Polícia investiga 600 pessoas suspeitas de envolvimento com pornografia infantil na região

Polícia investiga 600 pessoas suspeitas de envolvimento com pornografia infantil na região

Suspeitos foram descobertos durante investigações da Operação Black Dolphin

Suspeitos foram descobertos durante investigações da Operação Black Dolphin

Publicada há 1 mês

Policial investiga computador apreendido durante operação Black Dolphin — Foto: Arquivo Pessoal

Desde 2018, 150 pessoas foram presas em operações contra criminosos sexuais que atuam na internet na região

Da Redação

Seiscentas pessoas suspeitas de envolvimento com pornografia infantil estão sendo procuradas pelo Serviço de Inteligência da Delegacia Seccional de Rio Preto na região.

Os suspeitos foram descobertos em grupos na deep web (uma área da internet de difícil acesso, e com pouca regulamentação ), após investigação realizada pela Operação Black Dolphin, que resultou em 56 pessoas presas por pornografia infantil. 

Agora, a polícia tenta identificar os IPS (endereços eletrônicos) dos 600 suspeitos, para que assim consiga ter acesso ao endereço físico dos envolvidos e emitir mandados de busca e apreensão, e caso seja encontrado o material ilegal, ser realiada a prisão e flagrante do suspeito.

Desde 2018, 150 pessoas foram presas em operações contra criminosos sexuais que atuam na internet na região. Eles são normalmente encontrados em fóruns de debate e comunidades escondidas na deep web, onde utilizam codinomes e distribuem os vídeos e fotos através de programas de torrent, com a intenção de enganar a polícia.

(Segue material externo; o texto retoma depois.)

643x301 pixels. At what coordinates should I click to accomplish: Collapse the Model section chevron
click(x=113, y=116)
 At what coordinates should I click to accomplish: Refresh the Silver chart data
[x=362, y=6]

De acordo com a lei, adquirir, possuir ou armazenar, em qualquer meio, material de pornografia infantil pode gerar pena de 1 a 4 anos, afiançável. Compartilhar, em qualquer meio, a pornografia infantil: pena 3 a 6 anos, inafiançável. Vender, expor à venda, trocar, disponibilizar ou transmitir pornografia infantil, assim como assegurar os meios ou serviços para tanto: pena de 4 a 8 anos, inafiançável. Produzir, participar e agenciar a produção de pornografia infantil: pena de 4 a 8 anos, inafiançável. Estupro vulnerável (abuso ou ato sexual): pena de 8 a 15 anos, inafiançável.